* Short exercise
Convert these lines into a JSON list of strings, one per line, with blank lines omitted.
# # # # #
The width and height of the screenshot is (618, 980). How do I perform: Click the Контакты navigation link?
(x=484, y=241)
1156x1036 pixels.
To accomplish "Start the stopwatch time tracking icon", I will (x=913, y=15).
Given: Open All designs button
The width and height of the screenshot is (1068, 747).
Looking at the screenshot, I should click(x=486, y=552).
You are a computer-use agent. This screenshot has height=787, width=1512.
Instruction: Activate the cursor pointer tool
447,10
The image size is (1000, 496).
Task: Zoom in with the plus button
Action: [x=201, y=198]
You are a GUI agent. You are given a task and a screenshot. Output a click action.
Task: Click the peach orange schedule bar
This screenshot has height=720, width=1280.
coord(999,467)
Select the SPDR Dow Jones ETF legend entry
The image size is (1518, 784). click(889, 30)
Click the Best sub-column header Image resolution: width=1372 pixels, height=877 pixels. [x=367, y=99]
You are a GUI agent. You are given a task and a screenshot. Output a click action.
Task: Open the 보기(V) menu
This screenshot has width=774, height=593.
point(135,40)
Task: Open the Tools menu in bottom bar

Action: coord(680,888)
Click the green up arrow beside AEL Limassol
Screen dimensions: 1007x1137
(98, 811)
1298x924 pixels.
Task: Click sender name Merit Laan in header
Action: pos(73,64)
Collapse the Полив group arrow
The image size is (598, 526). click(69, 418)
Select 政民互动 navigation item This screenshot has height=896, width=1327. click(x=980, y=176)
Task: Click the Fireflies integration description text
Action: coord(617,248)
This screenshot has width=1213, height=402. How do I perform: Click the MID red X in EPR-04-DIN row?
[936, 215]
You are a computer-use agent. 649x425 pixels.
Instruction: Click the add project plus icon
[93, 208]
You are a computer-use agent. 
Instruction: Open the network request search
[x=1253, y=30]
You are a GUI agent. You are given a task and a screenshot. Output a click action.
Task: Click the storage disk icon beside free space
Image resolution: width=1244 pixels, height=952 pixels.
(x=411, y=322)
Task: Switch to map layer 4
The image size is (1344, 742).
# # # # #
* Finished task
[
  "The width and height of the screenshot is (618, 980). How do I perform: Click the Контакты navigation link?",
  "(x=484, y=241)",
  "1156x1036 pixels.",
  "To accomplish \"Start the stopwatch time tracking icon\", I will (x=913, y=15).",
  "Given: Open All designs button",
  "The width and height of the screenshot is (1068, 747).",
  "Looking at the screenshot, I should click(x=486, y=552).",
  "You are a computer-use agent. This screenshot has height=787, width=1512.",
  "Instruction: Activate the cursor pointer tool",
  "447,10",
  "The image size is (1000, 496).",
  "Task: Zoom in with the plus button",
  "Action: [x=201, y=198]",
  "You are a GUI agent. You are given a task and a screenshot. Output a click action.",
  "Task: Click the peach orange schedule bar",
  "This screenshot has height=720, width=1280.",
  "coord(999,467)",
  "Select the SPDR Dow Jones ETF legend entry",
  "The image size is (1518, 784). click(889, 30)",
  "Click the Best sub-column header Image resolution: width=1372 pixels, height=877 pixels. [x=367, y=99]",
  "You are a GUI agent. You are given a task and a screenshot. Output a click action.",
  "Task: Open the 보기(V) menu",
  "This screenshot has width=774, height=593.",
  "point(135,40)",
  "Task: Open the Tools menu in bottom bar",
  "Action: coord(680,888)",
  "Click the green up arrow beside AEL Limassol",
  "Screen dimensions: 1007x1137",
  "(98, 811)",
  "1298x924 pixels.",
  "Task: Click sender name Merit Laan in header",
  "Action: pos(73,64)",
  "Collapse the Полив group arrow",
  "The image size is (598, 526). click(69, 418)",
  "Select 政民互动 navigation item This screenshot has height=896, width=1327. click(x=980, y=176)",
  "Task: Click the Fireflies integration description text",
  "Action: coord(617,248)",
  "This screenshot has width=1213, height=402. How do I perform: Click the MID red X in EPR-04-DIN row?",
  "[936, 215]",
  "You are a computer-use agent. 649x425 pixels.",
  "Instruction: Click the add project plus icon",
  "[93, 208]",
  "You are a computer-use agent. ",
  "Instruction: Open the network request search",
  "[x=1253, y=30]",
  "You are a GUI agent. You are given a task and a screenshot. Output a click action.",
  "Task: Click the storage disk icon beside free space",
  "Image resolution: width=1244 pixels, height=952 pixels.",
  "(x=411, y=322)",
  "Task: Switch to map layer 4",
  "The image size is (1344, 742)."
]